* _Text passage_
○ ○ ○ ○ ○ ○ ○
On Tuesday, Google competitor Duck Duck Go released a study showing that Google gives users personalized search results, even when a user goes into "incognito mode." Dr. Robert Epstein, a Ph.D. psychologist who focuses on search engine manipulation, drew the logical conclusion Duck Duck Go refused to state.

"The incognito mode is a lie, that's what they found," Epstein, whose research features prominently in the recent film "The Creepy Line," told PJ Media on Wednesday. "The kind of search results they were getting from people in incognito mode and in normal mode were extremely similar, and of course the results that one person got were extremely different than the results that another person got."

"That's another way of saying that incognito mode is a lie. It's an illusion," the psychologist explained. "They didn't say that, but that's what they found."

While incognito mode "may hide certain kinds of things from certain kinds of websites," letting users get around paywalls of various kinds, it does not hide a user's identity from Google. This means Google still carries out surveillance to know what users want and applies its advertising to leverage the algorithm to their profit, even in "incognito mode."

Epstein admitted that the study had problems. "We have a credibility problem for sure — they didn't tell us how they found their volunteers, for example," he said. He also faulted the study for "just showing you the raw numbers without using statistical methods to see whether these numbers are significant statistically. They didn't do that, for some reason."

However, the psychologist did a deep dive into the results and found them rather credible, so long as the volunteers were truly chosen at random. That said, Epstein did not side with Duck Duck Go over Google.

"I don't recommend Duck Duck Go to people, even though I believe they don't track data and I think that's great," he explained. "I don't recommend it because I don't find the quality of their search results to be very good."
○ ○ ○ ○ ○ ○ ○
* _Dataset section_
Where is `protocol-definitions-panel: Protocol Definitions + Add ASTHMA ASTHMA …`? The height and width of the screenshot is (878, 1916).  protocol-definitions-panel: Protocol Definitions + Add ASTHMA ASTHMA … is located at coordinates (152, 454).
○ ○ ○ ○ ○ ○ ○
* _Work instruction_
Retype the entire text on Google's incognito mode, word for word, from the first sentence to the last.

* _Solution for this problem_
On Tuesday, Google competitor Duck Duck Go released a study showing that Google gives users personalized search results, even when a user goes into "incognito mode." Dr. Robert Epstein, a Ph.D. psychologist who focuses on search engine manipulation, drew the logical conclusion Duck Duck Go refused to state.

"The incognito mode is a lie, that's what they found," Epstein, whose research features prominently in the recent film "The Creepy Line," told PJ Media on Wednesday. "The kind of search results they were getting from people in incognito mode and in normal mode were extremely similar, and of course the results that one person got were extremely different than the results that another person got."

"That's another way of saying that incognito mode is a lie. It's an illusion," the psychologist explained. "They didn't say that, but that's what they found."

While incognito mode "may hide certain kinds of things from certain kinds of websites," letting users get around paywalls of various kinds, it does not hide a user's identity from Google. This means Google still carries out surveillance to know what users want and applies its advertising to leverage the algorithm to their profit, even in "incognito mode."

Epstein admitted that the study had problems. "We have a credibility problem for sure — they didn't tell us how they found their volunteers, for example," he said. He also faulted the study for "just showing you the raw numbers without using statistical methods to see whether these numbers are significant statistically. They didn't do that, for some reason."

However, the psychologist did a deep dive into the results and found them rather credible, so long as the volunteers were truly chosen at random. That said, Epstein did not side with Duck Duck Go over Google.

"I don't recommend Duck Duck Go to people, even though I believe they don't track data and I think that's great," he explained. "I don't recommend it because I don't find the quality of their search results to be very good."